Case Law Stanley v. Woodard

Stanley v. Woodard

Document Cited Authorities (2) Cited in (2) Related

Steven K. Stanley, self-represented, the appellant (plaintiff).

Laura D. Thurston, assistant attorney general, with whom, on the brief, were William Tong, attorney general, and Clare Kindall, solicitor general, for the appellees (named defendant et al.).

Vianca T. Malick, for the appellee (defendant Rebecca Ellert).

Moll, Alexander and Pellegrino, Js.

PER CURIAM.

The self-represented plaintiff, Steven K. Stanley, appeals from the trial court's denial of his motion to open and vacate the judgment of dismissal. For the reasons that follow, we affirm the trial court's judgment.

On February 14, 2020, the trial court rendered judgment dismissing for lack of subject matter jurisdiction the plaintiff's underlying probate appeal,1 filed pursuant to General Statutes § 52-592 (a), the accidental failure of suit statute, on the ground that § 52-592 (a) does not apply to probate appeals. See Metcalfe v. Sandford , 271 Conn. 531, 535–40, 858 A.2d 757 (2004). On July 15, 2020, the plaintiff filed a motion to open and vacate the judgment of dismissal (motion to open). On July 27, 2020, in a one word order, the trial court denied the plaintiff's motion to open.2 This appeal followed.
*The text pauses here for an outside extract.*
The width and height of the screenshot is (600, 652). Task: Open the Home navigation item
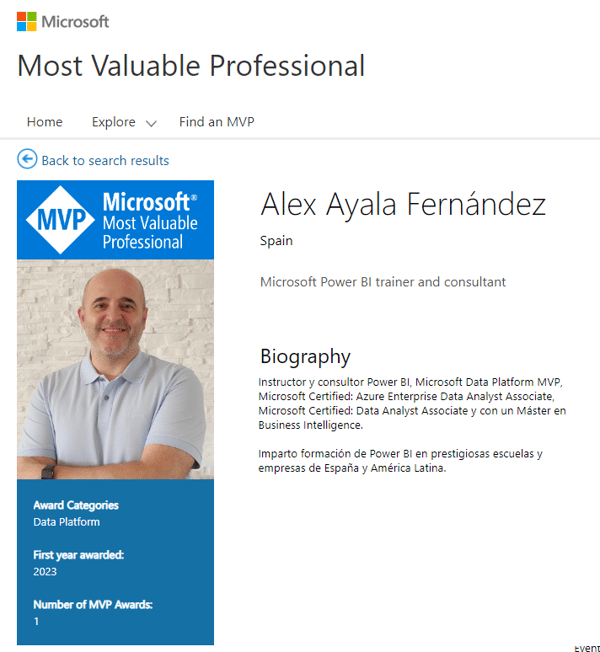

Notwithstanding the arguments made by the plaintiff in his appellate brief and during oral argument before this court directly attacking the trial court's judgment of dismissal, we first note that the plaintiff did not file an appeal—timely or otherwise—from the judgment of dismissal. Instead, the plaintiff appeals from the trial court's denial of his motion to open. Therefore, the standard of review governing the plaintiff's appeal is one of abuse of discretion rather than the plenary appellate standard of review.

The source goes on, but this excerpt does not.